精鋭は迷った。体を捻るか、盾で受けるか、それとも……。そしてそれが彼の命取りとなった。一瞬の逡巡が蜥蜴精鋭を底の見えない奈落へと叩き落したのだ。
分厚い刃は角の生えた蜥蜴の顔へと吸い込まれる。アンリの筋力、遠心力、武器の重み、石の床を踏みぬかんばかりの踏み込み。
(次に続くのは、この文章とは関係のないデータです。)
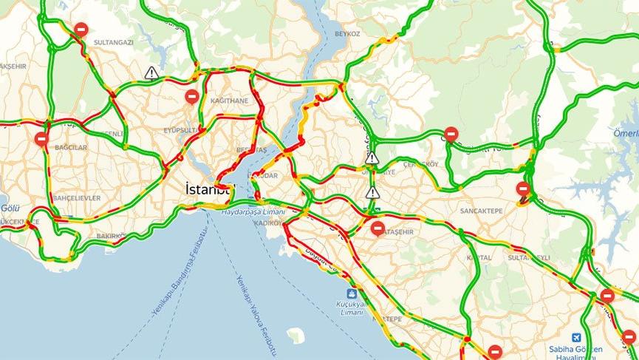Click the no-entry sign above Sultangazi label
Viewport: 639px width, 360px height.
pyautogui.click(x=81, y=30)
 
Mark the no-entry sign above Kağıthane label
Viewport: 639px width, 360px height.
pyautogui.click(x=192, y=96)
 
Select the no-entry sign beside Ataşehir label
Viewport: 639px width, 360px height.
pyautogui.click(x=377, y=228)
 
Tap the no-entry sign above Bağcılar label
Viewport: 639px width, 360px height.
pyautogui.click(x=42, y=139)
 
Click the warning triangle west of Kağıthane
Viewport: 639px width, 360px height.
pyautogui.click(x=151, y=72)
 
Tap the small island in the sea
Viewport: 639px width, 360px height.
pyautogui.click(x=297, y=335)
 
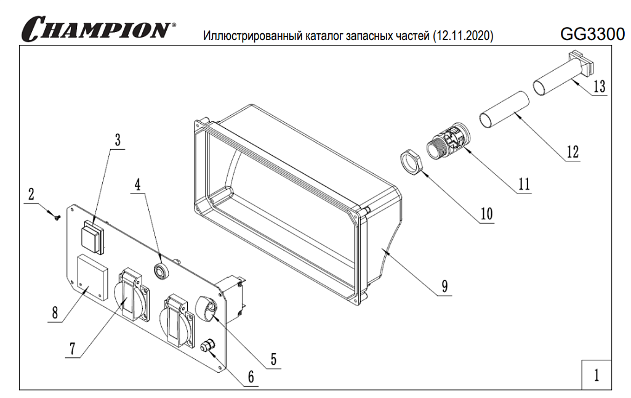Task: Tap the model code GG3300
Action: tap(592, 34)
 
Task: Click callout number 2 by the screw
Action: tap(31, 195)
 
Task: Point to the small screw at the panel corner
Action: tap(56, 216)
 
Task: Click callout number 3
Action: tap(117, 139)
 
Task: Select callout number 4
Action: tap(138, 184)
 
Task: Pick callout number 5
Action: tap(273, 358)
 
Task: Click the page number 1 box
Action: tap(596, 375)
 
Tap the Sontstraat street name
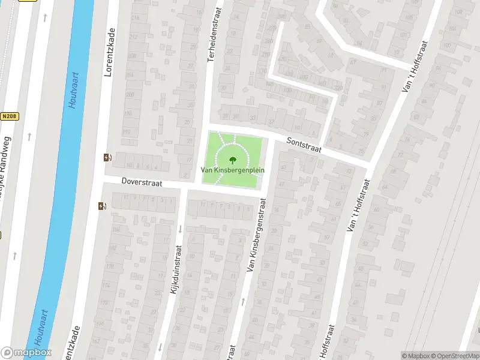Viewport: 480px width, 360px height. point(304,144)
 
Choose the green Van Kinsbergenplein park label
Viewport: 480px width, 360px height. point(232,170)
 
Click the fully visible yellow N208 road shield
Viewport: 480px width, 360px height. point(8,116)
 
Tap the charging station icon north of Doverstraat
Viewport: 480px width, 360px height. point(107,158)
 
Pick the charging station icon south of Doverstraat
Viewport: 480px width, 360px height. point(101,206)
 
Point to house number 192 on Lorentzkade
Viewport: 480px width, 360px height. point(126,132)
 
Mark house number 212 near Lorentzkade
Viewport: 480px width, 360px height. point(133,37)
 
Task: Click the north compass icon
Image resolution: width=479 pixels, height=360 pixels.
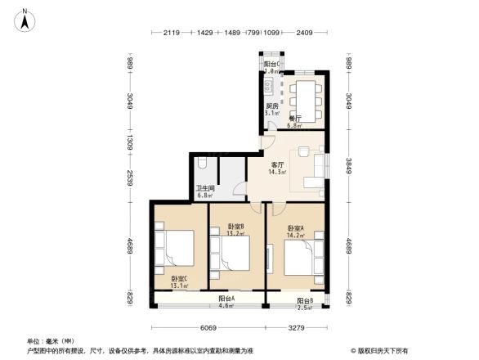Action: [x=26, y=19]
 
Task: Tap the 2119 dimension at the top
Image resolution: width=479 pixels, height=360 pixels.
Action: [x=171, y=33]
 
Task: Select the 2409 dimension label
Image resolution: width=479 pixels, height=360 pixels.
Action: [x=304, y=33]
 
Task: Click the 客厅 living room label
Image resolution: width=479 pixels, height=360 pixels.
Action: [x=277, y=164]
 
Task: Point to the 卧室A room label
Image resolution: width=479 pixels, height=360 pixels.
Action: [x=295, y=228]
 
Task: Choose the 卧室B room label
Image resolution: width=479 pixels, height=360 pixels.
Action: [x=236, y=226]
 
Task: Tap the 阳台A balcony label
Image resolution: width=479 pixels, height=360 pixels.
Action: [x=226, y=299]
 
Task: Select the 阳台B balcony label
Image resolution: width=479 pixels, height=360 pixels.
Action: [x=304, y=300]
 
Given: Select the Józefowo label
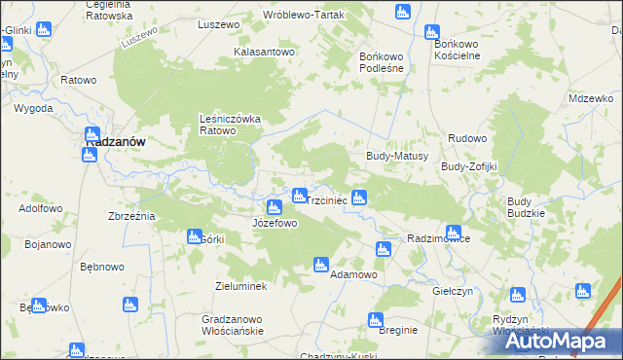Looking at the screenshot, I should pyautogui.click(x=275, y=223).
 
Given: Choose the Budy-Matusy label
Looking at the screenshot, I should pyautogui.click(x=390, y=156).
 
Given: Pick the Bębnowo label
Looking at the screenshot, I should pyautogui.click(x=101, y=267).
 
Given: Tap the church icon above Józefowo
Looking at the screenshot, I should pyautogui.click(x=275, y=206).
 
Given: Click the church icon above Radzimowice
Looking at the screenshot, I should pyautogui.click(x=383, y=249).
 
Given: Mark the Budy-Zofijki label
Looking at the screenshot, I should pyautogui.click(x=469, y=166).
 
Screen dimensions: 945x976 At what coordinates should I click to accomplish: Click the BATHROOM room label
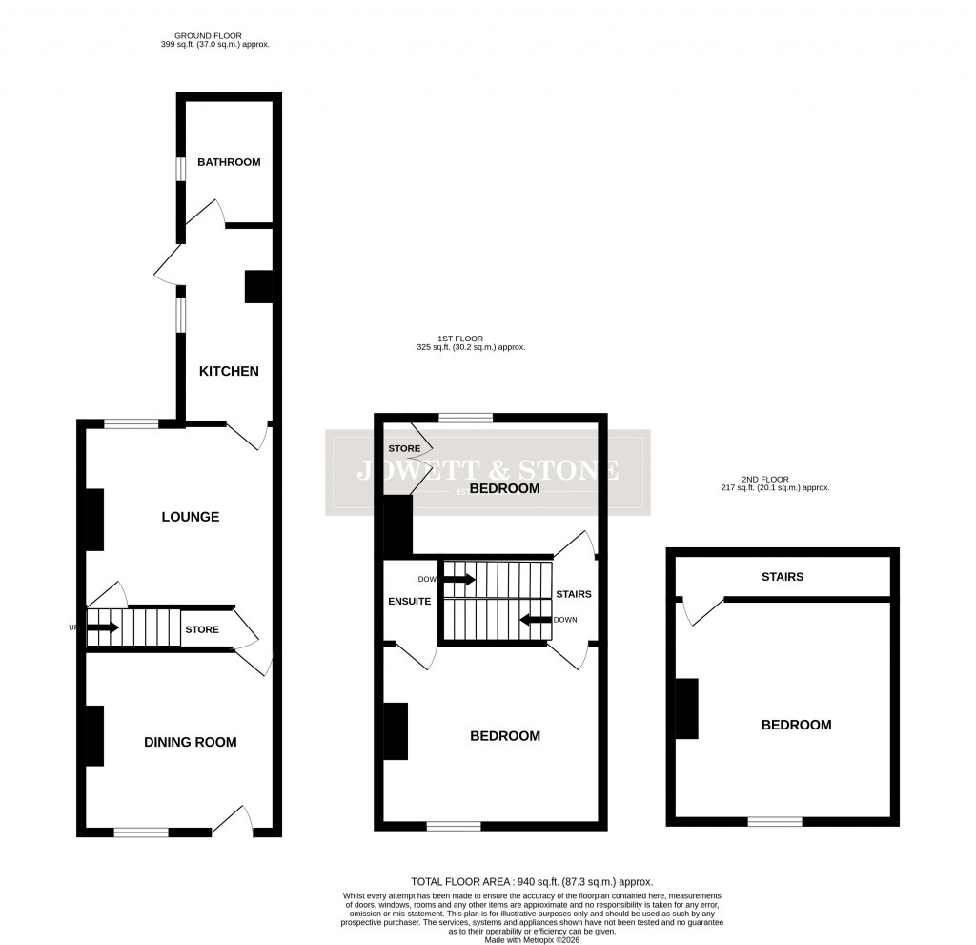click(229, 162)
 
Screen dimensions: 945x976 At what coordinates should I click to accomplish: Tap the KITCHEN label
click(229, 371)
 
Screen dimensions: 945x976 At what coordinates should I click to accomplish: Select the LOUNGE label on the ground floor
click(191, 517)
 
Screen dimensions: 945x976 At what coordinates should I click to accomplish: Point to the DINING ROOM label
click(191, 742)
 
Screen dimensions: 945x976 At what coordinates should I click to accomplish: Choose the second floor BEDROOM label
click(796, 725)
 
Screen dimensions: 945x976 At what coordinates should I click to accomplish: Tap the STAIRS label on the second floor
click(782, 577)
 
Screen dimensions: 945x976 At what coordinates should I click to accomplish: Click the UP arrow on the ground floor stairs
click(103, 627)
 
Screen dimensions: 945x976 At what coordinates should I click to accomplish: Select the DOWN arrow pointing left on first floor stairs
click(536, 619)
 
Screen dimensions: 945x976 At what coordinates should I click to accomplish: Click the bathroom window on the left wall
click(179, 167)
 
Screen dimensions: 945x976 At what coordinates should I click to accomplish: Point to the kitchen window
click(179, 316)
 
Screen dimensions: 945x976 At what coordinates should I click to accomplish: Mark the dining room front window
click(141, 832)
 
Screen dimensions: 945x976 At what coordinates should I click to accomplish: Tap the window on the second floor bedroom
click(774, 821)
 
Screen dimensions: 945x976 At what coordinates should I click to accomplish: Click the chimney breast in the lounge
click(94, 520)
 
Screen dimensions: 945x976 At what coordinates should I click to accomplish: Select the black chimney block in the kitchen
click(258, 287)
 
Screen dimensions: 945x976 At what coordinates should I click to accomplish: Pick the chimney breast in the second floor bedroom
click(687, 709)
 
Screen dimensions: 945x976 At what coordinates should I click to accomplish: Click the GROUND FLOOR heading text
click(215, 36)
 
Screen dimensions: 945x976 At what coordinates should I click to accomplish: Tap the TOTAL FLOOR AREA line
click(532, 882)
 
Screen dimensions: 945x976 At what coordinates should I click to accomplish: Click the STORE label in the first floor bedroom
click(403, 448)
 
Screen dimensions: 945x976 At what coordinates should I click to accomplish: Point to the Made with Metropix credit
click(532, 939)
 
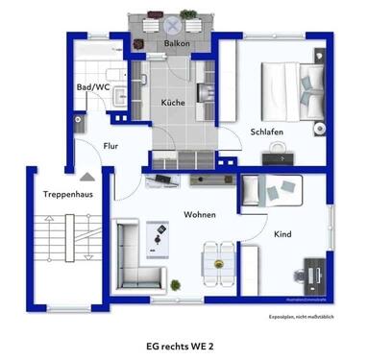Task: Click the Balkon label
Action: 176,44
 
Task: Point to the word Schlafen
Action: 267,132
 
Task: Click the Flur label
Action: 111,145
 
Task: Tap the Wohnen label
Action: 200,214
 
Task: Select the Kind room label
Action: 282,233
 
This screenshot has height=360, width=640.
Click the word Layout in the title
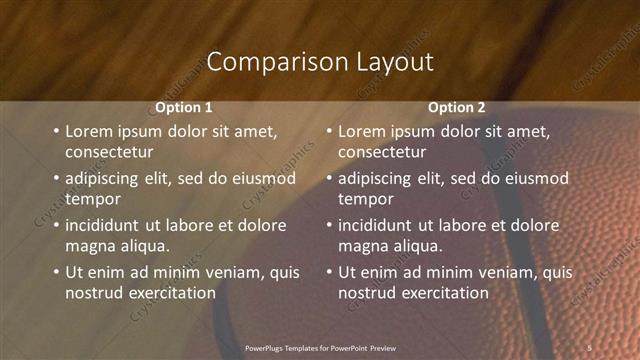point(395,62)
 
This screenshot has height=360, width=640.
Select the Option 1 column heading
point(184,107)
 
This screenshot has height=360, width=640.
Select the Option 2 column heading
point(457,107)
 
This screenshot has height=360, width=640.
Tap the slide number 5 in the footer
point(590,348)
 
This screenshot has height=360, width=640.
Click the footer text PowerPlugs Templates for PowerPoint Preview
point(320,348)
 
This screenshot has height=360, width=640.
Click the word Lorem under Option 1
point(89,131)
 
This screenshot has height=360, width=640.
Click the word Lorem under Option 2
point(362,131)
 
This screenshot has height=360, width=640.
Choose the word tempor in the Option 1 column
point(92,199)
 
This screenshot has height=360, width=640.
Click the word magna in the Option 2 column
point(362,246)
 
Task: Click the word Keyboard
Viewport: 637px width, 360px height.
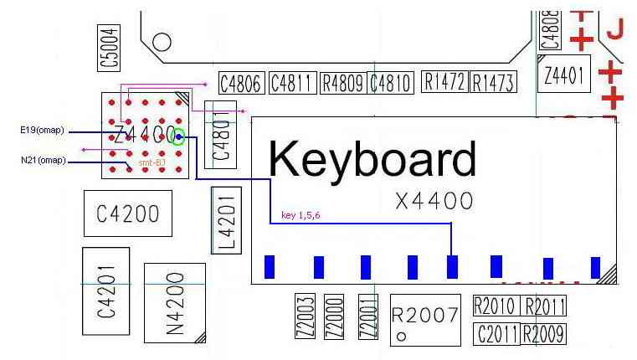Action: pyautogui.click(x=372, y=158)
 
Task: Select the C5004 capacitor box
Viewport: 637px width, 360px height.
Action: pyautogui.click(x=109, y=46)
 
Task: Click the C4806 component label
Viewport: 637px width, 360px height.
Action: pyautogui.click(x=242, y=83)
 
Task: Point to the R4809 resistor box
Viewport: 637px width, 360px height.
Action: pyautogui.click(x=342, y=83)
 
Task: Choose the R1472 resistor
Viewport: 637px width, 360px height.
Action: pyautogui.click(x=444, y=81)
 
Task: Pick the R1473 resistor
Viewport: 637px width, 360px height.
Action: pyautogui.click(x=492, y=82)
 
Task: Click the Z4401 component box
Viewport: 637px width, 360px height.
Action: pyautogui.click(x=564, y=76)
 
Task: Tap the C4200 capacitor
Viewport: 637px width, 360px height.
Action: pyautogui.click(x=127, y=213)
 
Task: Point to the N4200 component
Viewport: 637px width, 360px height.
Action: pyautogui.click(x=175, y=302)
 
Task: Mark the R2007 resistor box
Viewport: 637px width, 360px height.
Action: pyautogui.click(x=425, y=317)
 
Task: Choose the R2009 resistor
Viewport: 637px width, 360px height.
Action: pyautogui.click(x=543, y=334)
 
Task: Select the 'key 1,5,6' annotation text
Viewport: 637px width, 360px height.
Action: pyautogui.click(x=301, y=215)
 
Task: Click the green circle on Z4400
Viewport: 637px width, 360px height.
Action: pyautogui.click(x=177, y=137)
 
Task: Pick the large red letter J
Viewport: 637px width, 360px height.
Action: pyautogui.click(x=615, y=30)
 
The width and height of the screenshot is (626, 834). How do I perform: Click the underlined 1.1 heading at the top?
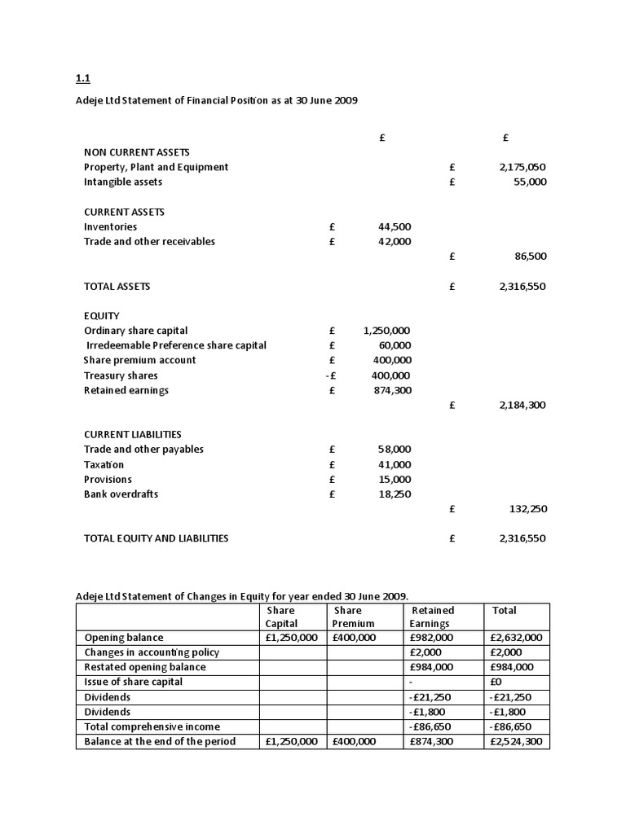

全てを兼ね備えた巨大な剣は防護効果のある鱗などものともせず、美しい軌跡を描いて蜥蜴精鋭の体を両断した。
呆然とした表情のまま、精鋭の名を持つ蜥蜴はこの世を去った。灰になる二つの肢体の間で、アンリはまだ戸惑っていた。自分があの蜥蜴精鋭に打ち勝ったことがまだ信じられなかったのだ。しかしその口元も少しずつ歓喜の笑みが浮かび始める。
「やった……倒したんだ……僕一人の力で!」
――この勢いで重装蜥蜴だって!!
そう意気込んだ彼の耳に、ある少女の悲鳴が突き刺さった。